**Work instructions:** Leave out the pictures and print precisely the lines from the line with "The height and" to the final line of the entries, both ends included.

**Data extract:**
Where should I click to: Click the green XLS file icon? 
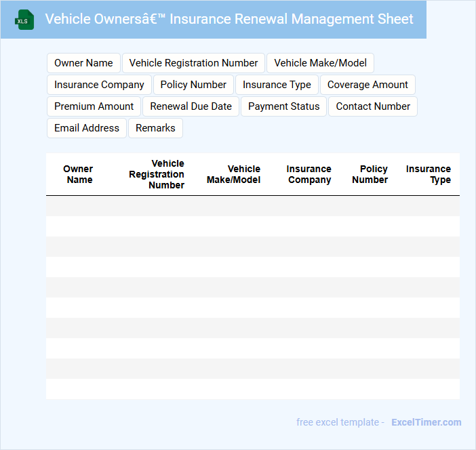[25, 20]
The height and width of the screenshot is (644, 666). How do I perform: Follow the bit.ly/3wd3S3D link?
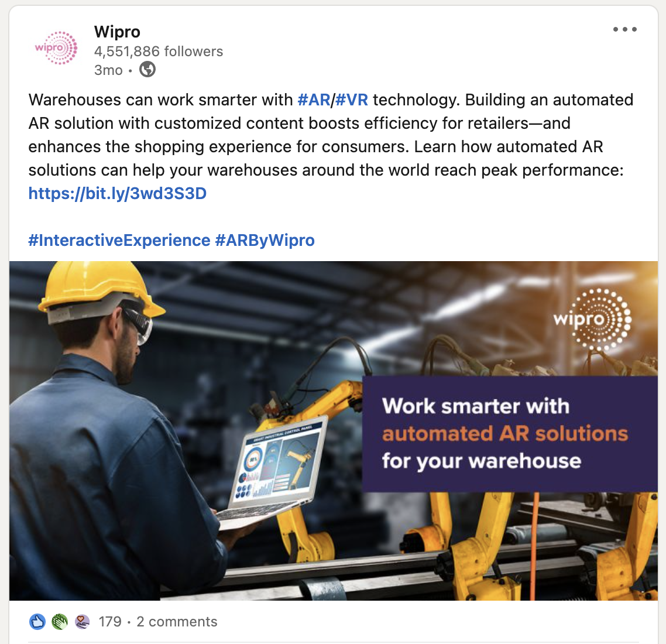[x=118, y=193]
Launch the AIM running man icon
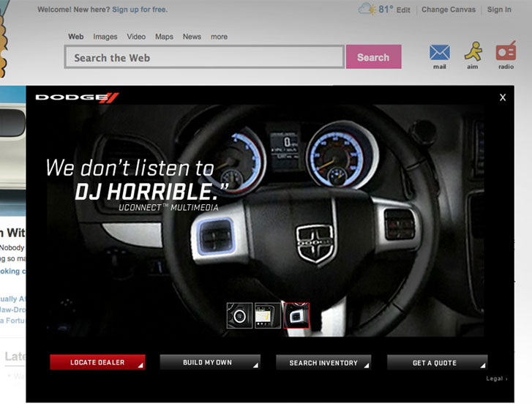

**Result:**
The height and width of the screenshot is (644, 666). How do I perform: Follow the bit.ly/3wd3S3D link?
[x=118, y=193]
Launch the AIM running man icon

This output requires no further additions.